> SOURCE MATERIAL
=====
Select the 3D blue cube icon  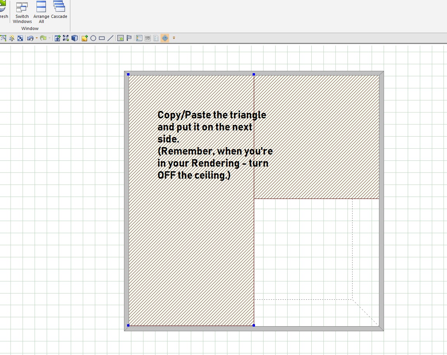tap(74, 38)
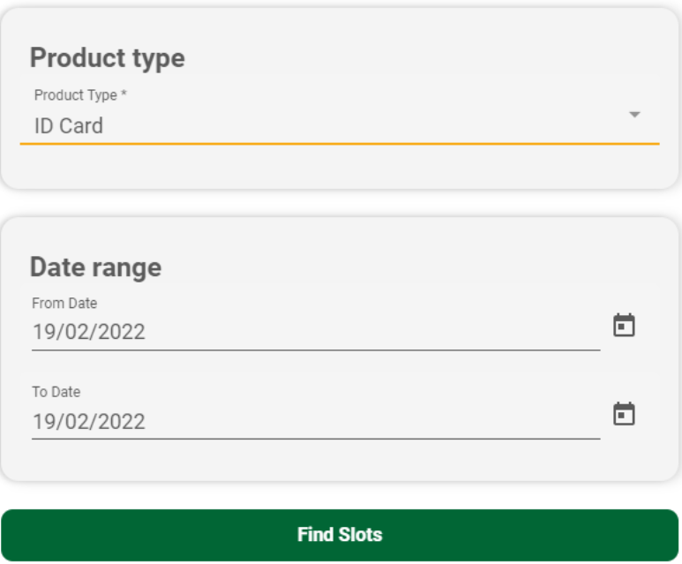
Task: Open the To Date calendar picker
Action: 624,414
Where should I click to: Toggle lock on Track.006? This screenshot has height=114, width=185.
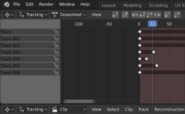click(56, 72)
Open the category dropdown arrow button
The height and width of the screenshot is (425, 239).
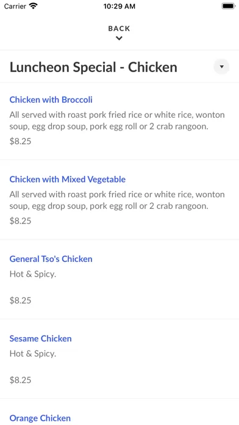(221, 67)
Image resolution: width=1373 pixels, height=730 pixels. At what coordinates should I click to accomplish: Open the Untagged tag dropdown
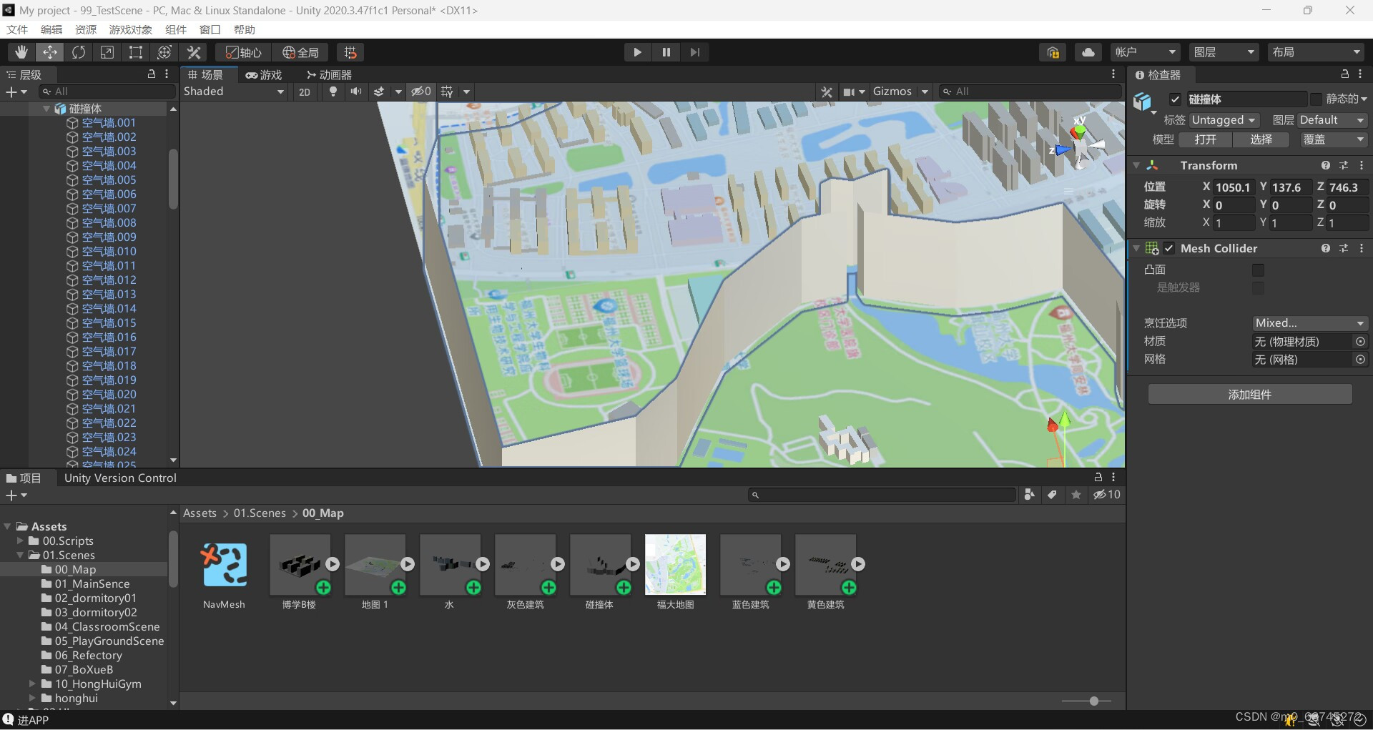point(1224,120)
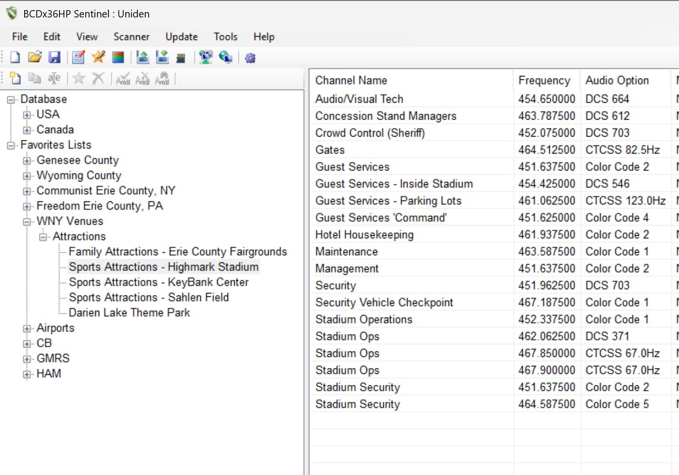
=====
> EXERCISE OBJECTIVE
When you find the line that contains "The height and", retype it and every line after it through the end of the data above, exactly, with no pictures.

> EXERCISE OUTPUT
The height and width of the screenshot is (425, 239).
(221, 67)
Image resolution: width=1373 pixels, height=730 pixels. At what coordinates should I click to accomplish: Open the Untagged tag dropdown
point(1224,120)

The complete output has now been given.